Through the Looking Glass: Competition heats up for lenders and disposition firms alike
By Bob DeAngelis
Secured lenders and disposition firms tend to see life through the same looking glass. After all, they both have their greatest success during volatile markets as a result of opportunities created by the downturns and upturns of the business cycle. Unfortunately, the data over the past 36 months tell a consistent story: The economy is as stable as it is flat.
According to Thomson Reuters LPC data for 2013, syndicated ABL loan volume of close to $60 billion was flat year over year, and down 40% from peak 2011 levels. New relationships sparked only 21% of this activity, with much of the current volume coming from refinancing.
Also indicative of the flat landscape, M&A activity accounted for only 7% of new loan growth in 2013. True, there have been some encouraging signs of late, such as the November 2013 merger of Office Depot and OfficeMax, and Men’s Wearhouse Inc.’s March announcement that it would acquire Jos. A. Bank Clothiers for $1.8 billion. But when you consider that M&A activity made up 33% to 35% of ABL originations during the high-growth cycle in 2006 and 2007, the contrast to today is stark.

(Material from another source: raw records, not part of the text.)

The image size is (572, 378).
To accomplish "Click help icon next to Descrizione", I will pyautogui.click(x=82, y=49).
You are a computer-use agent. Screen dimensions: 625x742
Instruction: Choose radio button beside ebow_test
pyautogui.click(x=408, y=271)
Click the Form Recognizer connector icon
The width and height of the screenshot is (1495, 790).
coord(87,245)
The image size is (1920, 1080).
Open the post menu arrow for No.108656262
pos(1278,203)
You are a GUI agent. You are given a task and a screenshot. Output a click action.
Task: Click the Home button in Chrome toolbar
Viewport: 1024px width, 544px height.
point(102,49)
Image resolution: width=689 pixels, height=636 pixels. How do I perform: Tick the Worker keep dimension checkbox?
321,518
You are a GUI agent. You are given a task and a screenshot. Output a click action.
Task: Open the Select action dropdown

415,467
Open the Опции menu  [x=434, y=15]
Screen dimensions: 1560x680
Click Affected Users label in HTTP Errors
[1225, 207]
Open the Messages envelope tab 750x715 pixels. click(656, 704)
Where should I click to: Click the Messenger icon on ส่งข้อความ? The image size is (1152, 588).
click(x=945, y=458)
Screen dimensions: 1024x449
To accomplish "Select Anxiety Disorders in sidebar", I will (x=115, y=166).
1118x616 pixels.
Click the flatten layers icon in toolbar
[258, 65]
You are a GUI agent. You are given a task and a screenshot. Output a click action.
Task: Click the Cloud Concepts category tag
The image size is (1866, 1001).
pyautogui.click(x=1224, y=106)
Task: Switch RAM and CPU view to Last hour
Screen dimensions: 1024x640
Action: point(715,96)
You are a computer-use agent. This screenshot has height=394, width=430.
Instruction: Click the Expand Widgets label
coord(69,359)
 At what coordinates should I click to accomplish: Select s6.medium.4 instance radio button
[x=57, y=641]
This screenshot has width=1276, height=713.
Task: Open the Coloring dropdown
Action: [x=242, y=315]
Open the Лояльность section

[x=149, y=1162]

Little wonder competition for deals is so intense. With far-fewer available deals, as well as a slew of new lenders and non-traditional platforms entering the race, pricing on syndicated loans has fallen dramatically. According to Thomson Reuters LPC, pricing in 2013 declined 10% from L+227 to L+204. This is down dramatically from the high point of L+430 seen at the depth of the recession in ’08-’09, and quickly approaching the L+150/175 range not seen since the apex of ’06-’07.
Bankruptcy filings continue to trend down as well. According to the U.S. Bankruptcy Court, 2013 filings were down 17% year over year and 41% from their height in 2010. Public auctions of companies in bankruptcy are also down more than 50% from their peak during the ’08-’09 period. As the economy has improved, the asset disposition industry has seen a softening in its traditional business lines. By way of example, during the ’08 economic crisis, Tiger participated in 19 retail sector public auctions with inventory assets in excess of $2 billion. Over the past year, the firm was part of only five public auctions in this sector. At the same time, wholesale disposition, remarketing services and private sale opportunities have grown considerably, as companies more aggressively manage unproductive assets.
In such a changed landscape, banks and disposition firms are correct to focus on adaptation.
In such a changed landscape, banks and disposition firms are correct to focus on adaptation. To win business, you have to be creative, properly aligned strategically and aggressive with respect to both price and structure. For lenders, that means continuously looking to understand the value of non-traditional assets. In particular, IP, brand value and the “relative value” of businesses are becoming big buzzwords. The trick is to cut through the hype and ask hard questions: Is the brand strong enough to attract interested parties and drive premium bids in excess of pure NOLV? Exactly how do you access the liquid value of asset types on which you have never loaned against before? Essentials such as making sure you have the right partner or that the company’s cash flows will last through the length of the process, have always been important. Today, they are even more so.
For their part, asset-disposition firms also need to be aggressive. The goal is to provide competitive advantages and enhanced recoveries by leveraging solutions tailored to today’s marketplace. Toward that end, firms are expanding their operating platforms to be able to provide more holistic approaches by aligning with a greater variety of qualified, strategic partners–from real estate and M&E/industrial partners, to brands and IP partners. These relationships are important because they can provide a competitive advantage and help tap into hidden value on emerging opportunities.
On the wholesale and industrial side, for example, we are seeing an increase in turnkey operation sales with great potential to maximize overall value to all constituencies in excess of liquidation value. Among the notable deals, in November KPS Capital Partners acquired the entirety of the assets of Furniture Brands International (including such brands as Thomasville, Broyhill and Lane) as a going-concern, as part of a Section 363 sale. For such turnkey sales to happen smoothly, a great many moving parts have to be in place and coordinated.
At times, winning business in a flat market entails stepping out of your comfort zone. Given that both lenders and disposition firms see opportunities through the same lens, they stand to help each other tap new opportunities by ramping up their level of communication with one another. More conversations about what is happening in the marketplace can help us all achieve a common goal—producing a better product for our stakeholders.